> _Exercise directions_
Print the listing below only from the line that has "[Facebook] (257, 1064)" through the line that has "Contact us here (149, 2525)", exactly, and drop any picture.

> _Dataset entries_
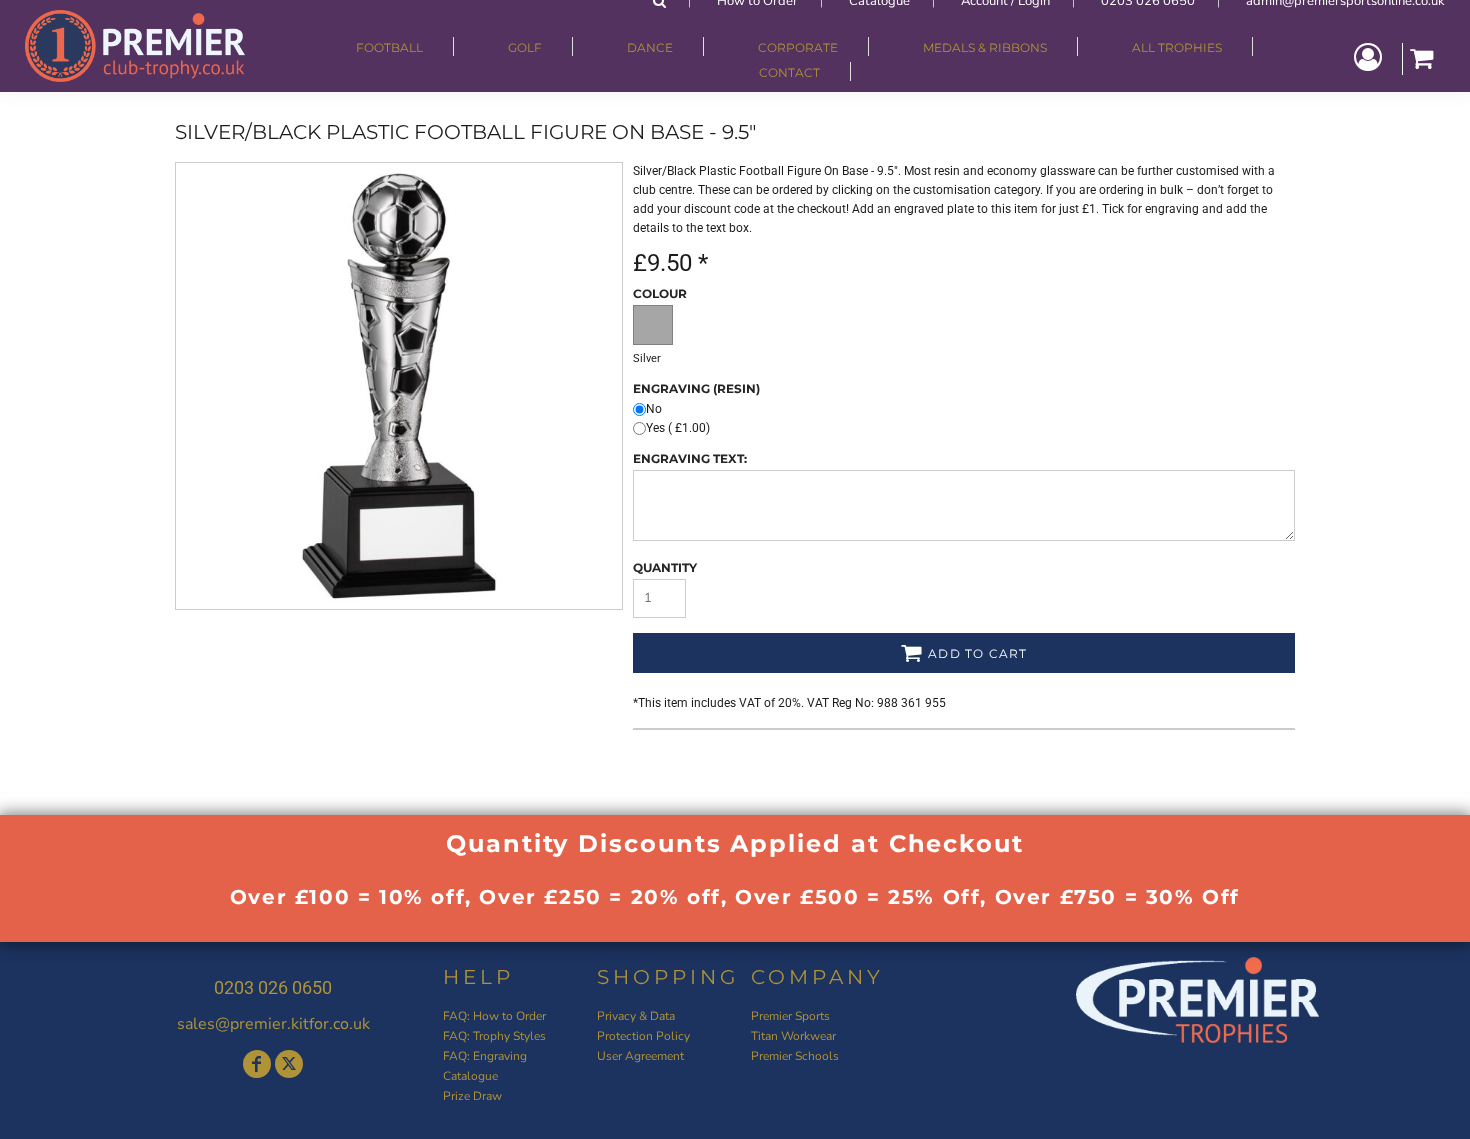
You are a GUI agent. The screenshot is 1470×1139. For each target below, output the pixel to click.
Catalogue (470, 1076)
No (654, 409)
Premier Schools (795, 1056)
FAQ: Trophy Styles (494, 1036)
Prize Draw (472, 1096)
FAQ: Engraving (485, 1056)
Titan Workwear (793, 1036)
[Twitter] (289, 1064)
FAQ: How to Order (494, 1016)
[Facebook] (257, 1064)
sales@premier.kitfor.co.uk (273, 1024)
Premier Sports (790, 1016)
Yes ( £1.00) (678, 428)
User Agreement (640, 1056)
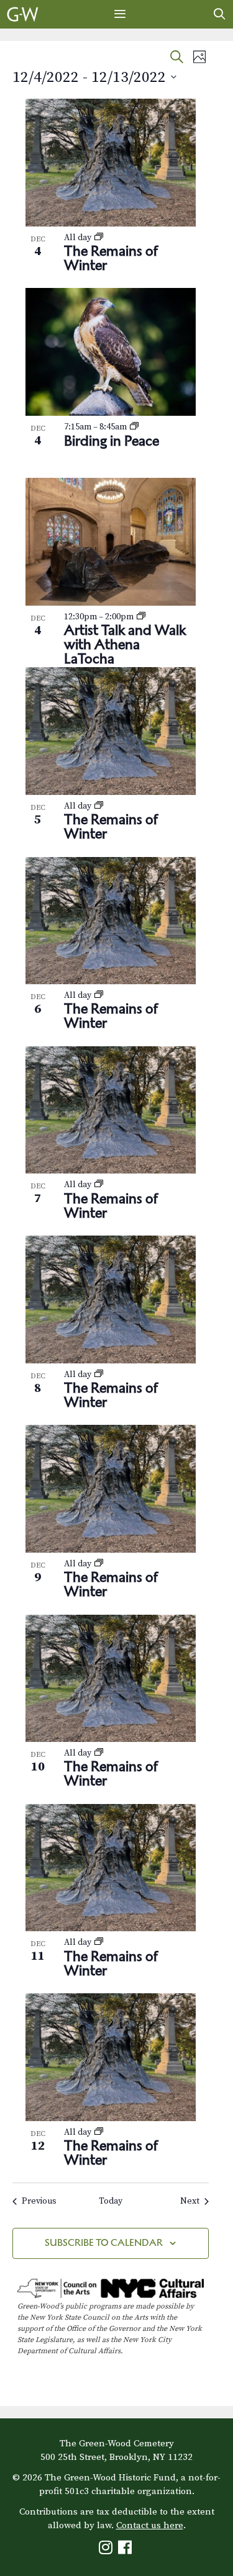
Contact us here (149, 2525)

...

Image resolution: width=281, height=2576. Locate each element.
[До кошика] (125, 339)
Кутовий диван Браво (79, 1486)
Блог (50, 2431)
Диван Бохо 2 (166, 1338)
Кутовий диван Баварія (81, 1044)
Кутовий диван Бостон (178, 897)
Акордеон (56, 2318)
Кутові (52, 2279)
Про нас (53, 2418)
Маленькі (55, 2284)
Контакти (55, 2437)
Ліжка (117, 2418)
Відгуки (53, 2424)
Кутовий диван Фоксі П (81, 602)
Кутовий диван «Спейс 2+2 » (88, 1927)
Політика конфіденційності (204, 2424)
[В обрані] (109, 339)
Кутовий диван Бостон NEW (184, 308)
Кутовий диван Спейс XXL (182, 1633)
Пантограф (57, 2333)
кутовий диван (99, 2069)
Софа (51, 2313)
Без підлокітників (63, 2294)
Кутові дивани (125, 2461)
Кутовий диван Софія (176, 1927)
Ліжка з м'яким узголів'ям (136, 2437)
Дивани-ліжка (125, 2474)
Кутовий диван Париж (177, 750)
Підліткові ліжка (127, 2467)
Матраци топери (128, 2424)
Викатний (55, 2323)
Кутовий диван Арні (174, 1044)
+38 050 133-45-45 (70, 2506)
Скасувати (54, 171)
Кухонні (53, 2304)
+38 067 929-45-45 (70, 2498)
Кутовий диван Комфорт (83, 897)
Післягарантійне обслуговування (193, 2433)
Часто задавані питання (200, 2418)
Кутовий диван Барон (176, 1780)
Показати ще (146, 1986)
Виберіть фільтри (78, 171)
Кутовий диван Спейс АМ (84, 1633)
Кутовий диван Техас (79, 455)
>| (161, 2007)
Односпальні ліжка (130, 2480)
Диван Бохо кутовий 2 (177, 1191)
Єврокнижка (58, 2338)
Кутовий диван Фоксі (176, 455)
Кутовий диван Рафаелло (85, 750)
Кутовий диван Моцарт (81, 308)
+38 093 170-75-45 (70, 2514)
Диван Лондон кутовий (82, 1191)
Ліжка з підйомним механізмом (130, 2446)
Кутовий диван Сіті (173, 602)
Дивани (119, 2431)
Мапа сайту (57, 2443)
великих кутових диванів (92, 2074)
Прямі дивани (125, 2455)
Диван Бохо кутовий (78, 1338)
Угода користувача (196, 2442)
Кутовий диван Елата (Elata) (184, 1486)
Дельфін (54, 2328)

--

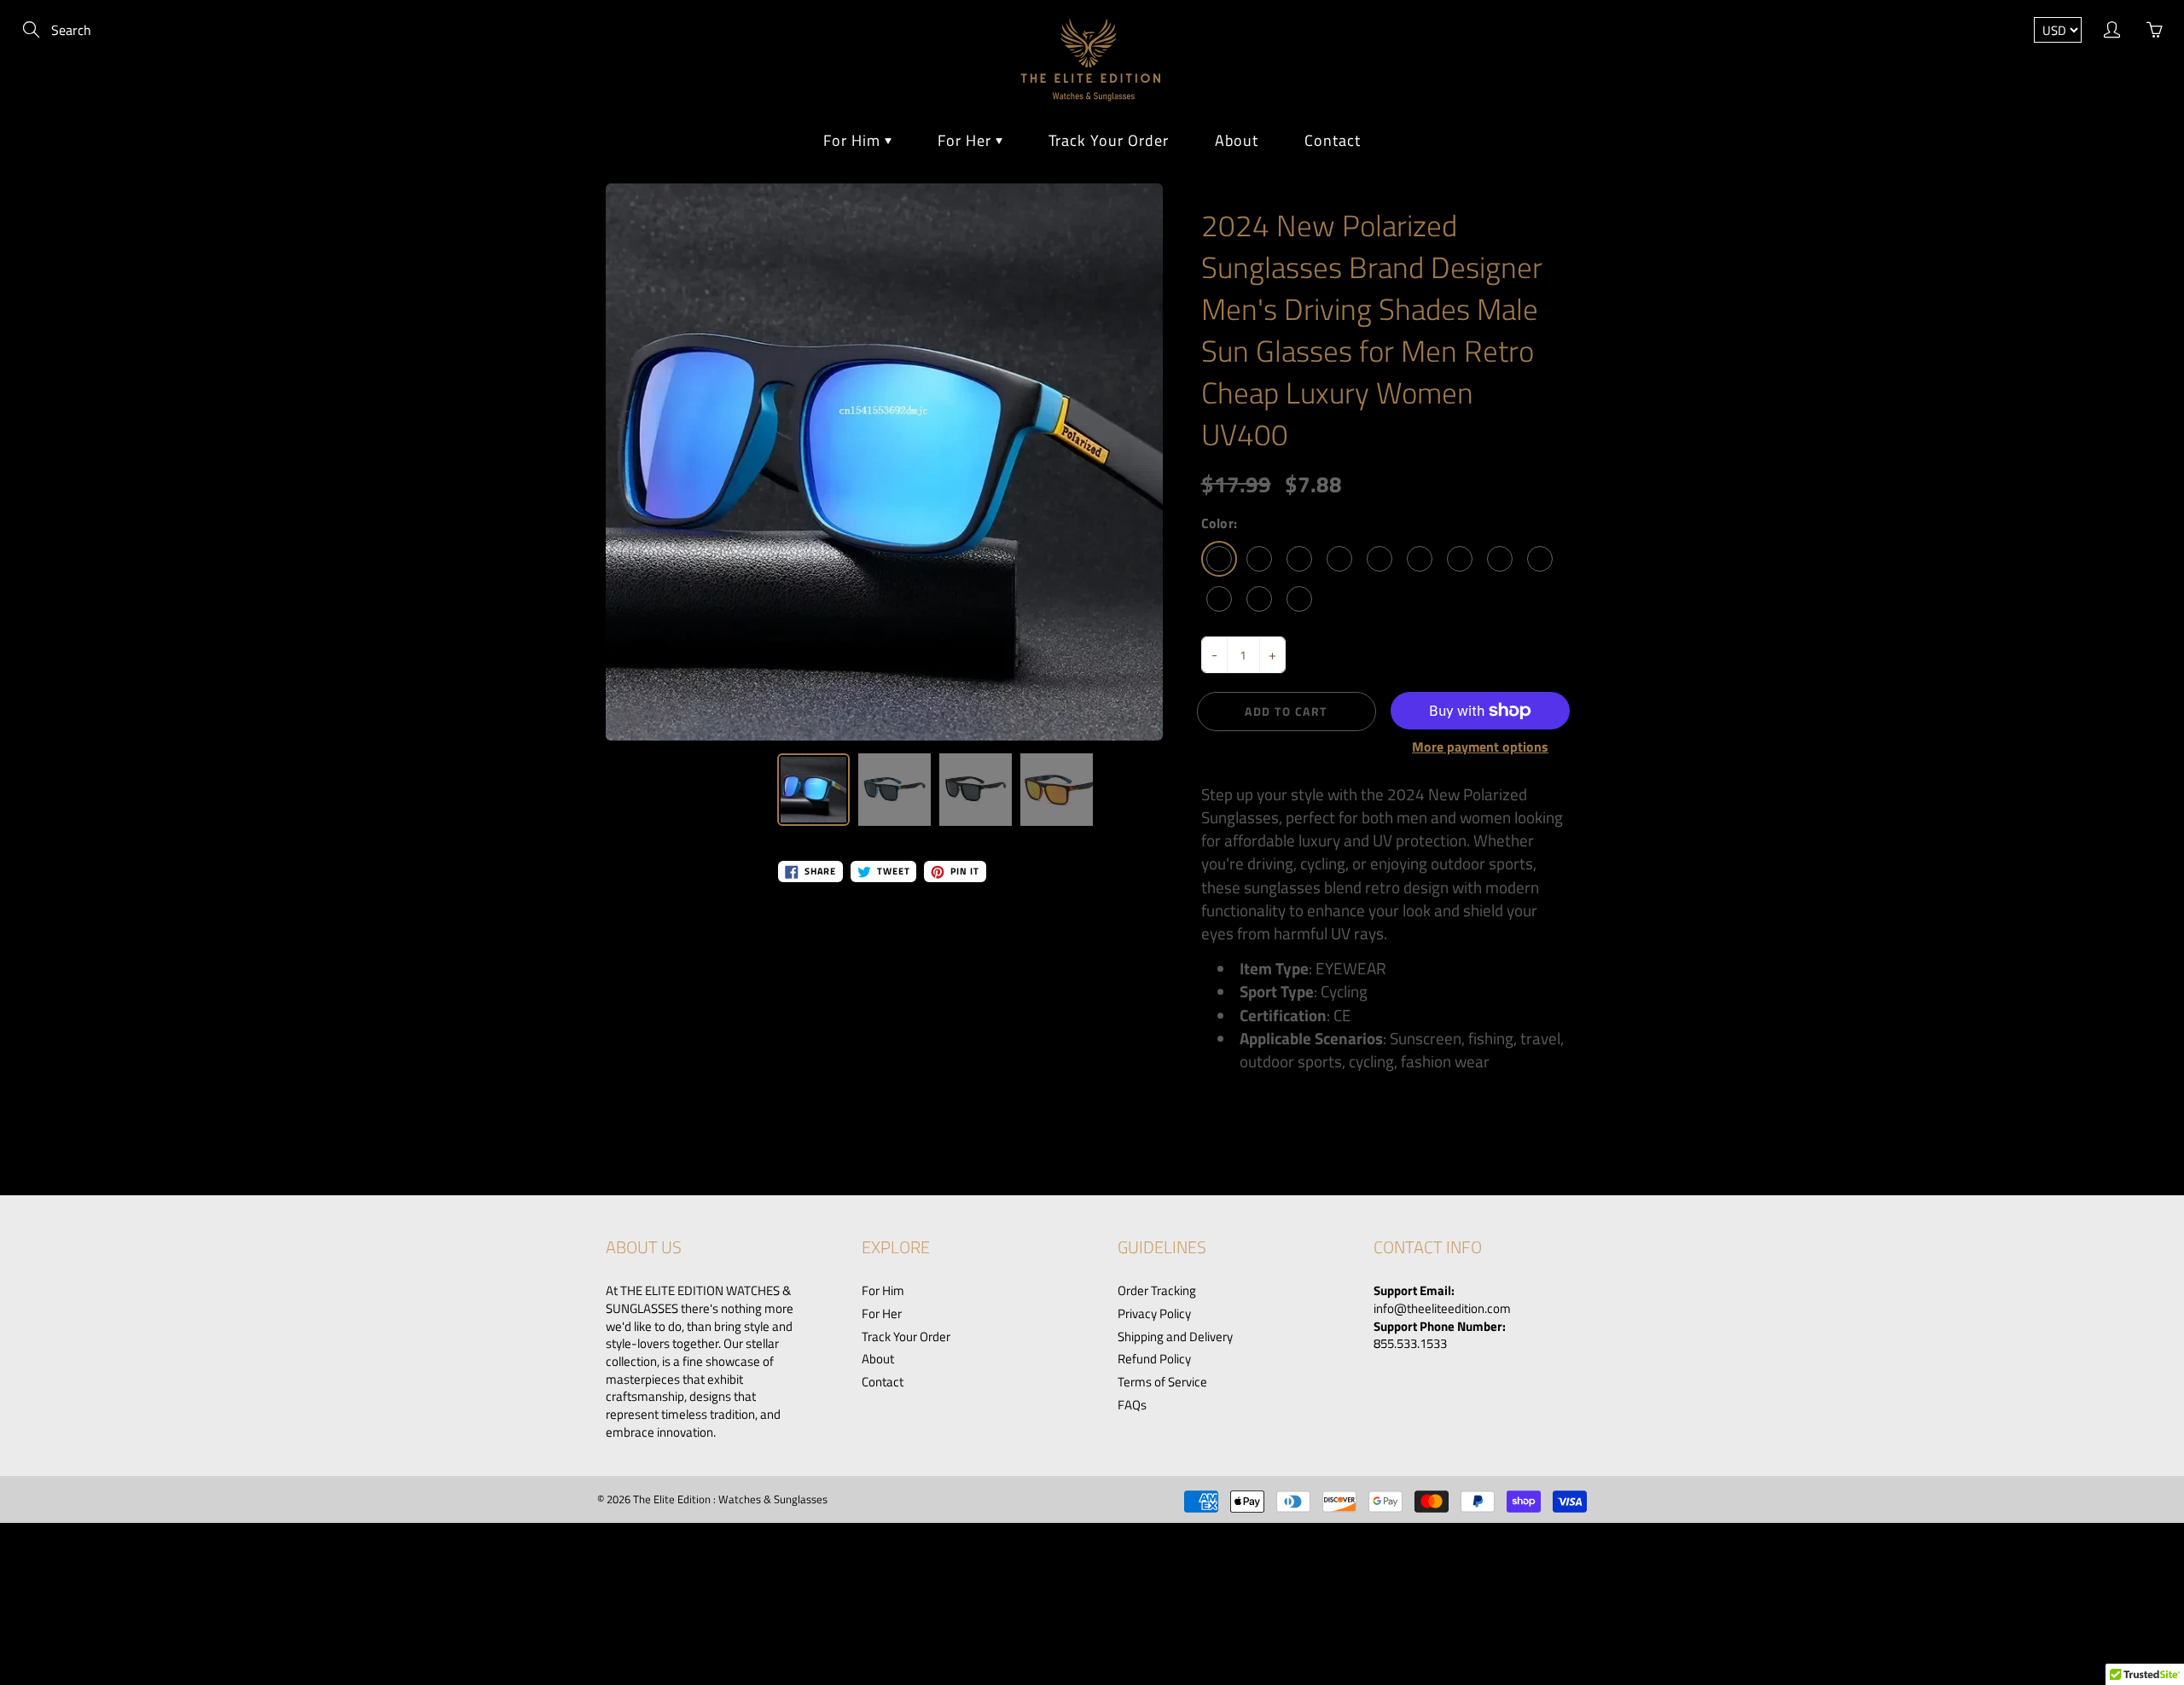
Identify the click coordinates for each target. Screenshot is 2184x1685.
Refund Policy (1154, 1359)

> _Exercise answer_
[Facebook] (257, 1064)
sales@premier.kitfor.co.uk (273, 1024)
Premier Sports (790, 1016)
Yes ( £1.00) (678, 428)
User Agreement (640, 1056)
Contact us here (149, 2525)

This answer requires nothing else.